Other possible uses include law enforcement, search and
rescue and industrial process control, Gunapala said.
A quantum well, Gunapala said, can be imagined as a very
small well with electrons in it in a state of rest. When they are
disturbed by a photon, the smallest energy package in a beam of
light, the electrons pop out.
Then the electrons produce a current which is proportionate
to the amount of infrared photon energy which struck them. By
measuring that current, the photodetector can tell how much
infrared light comes from various sources at the scene being
photographed.
Photodetectors, such as charged coupled devices (CCDs) in
modern video cameras, "see" when the light has enough energy to
knock electrons loose from the detector, creating an electric
current. the longer the wavelength of light, the less energy the
light has to give to the electrons and the colder the detector
must be to avoid confusion with thermal vibrations. It is very
difficult and expensive to make electronic materials that
naturally have "loose" electrons, what may be called "low band-
gap materials."
Quantum well photodetectors are another approach. In a QWIP
detector, light is "seen" when it has the right energy
(wavelength) to knock an electron out of the quantum well.
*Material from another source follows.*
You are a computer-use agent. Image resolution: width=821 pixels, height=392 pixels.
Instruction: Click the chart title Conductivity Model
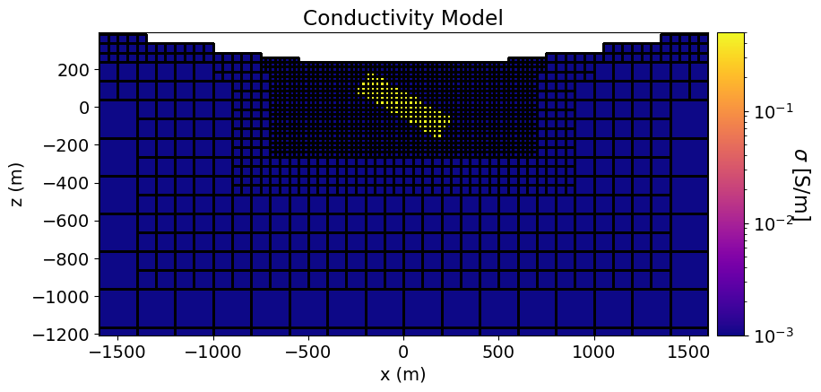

Instead of looking for low band-gap alloys that have very "loose"
electrons, quantum wells can be made-to-order for the wavelength
wanted out of easy to manufacture materials.
For infrared light detectors to work, they must be very
cold. The new camera, which weighs less than 10 pounds, contains
a Stirling cooler, a closed-cycle refrigerator about the size of
a fist. The small motor cycles the gas millions of times and
cools the camera from room temperature to very low temperatures,
about -343 degrees Fahrenheit (-208 Celsius), in about 10
minutes.
The camera can be hooked to batteries to make it more
portable, but the current prototype plugs into a 110-volt wall
socket for power. It is 4.4 inches wide, 10.3 inches deep and 7.2
inches high and the actual weight is 9.9 pounds.
This quantum well infrared photodetector technology has been
developed over the past half decade under contract to NASA's
Office of Space Access and Technology.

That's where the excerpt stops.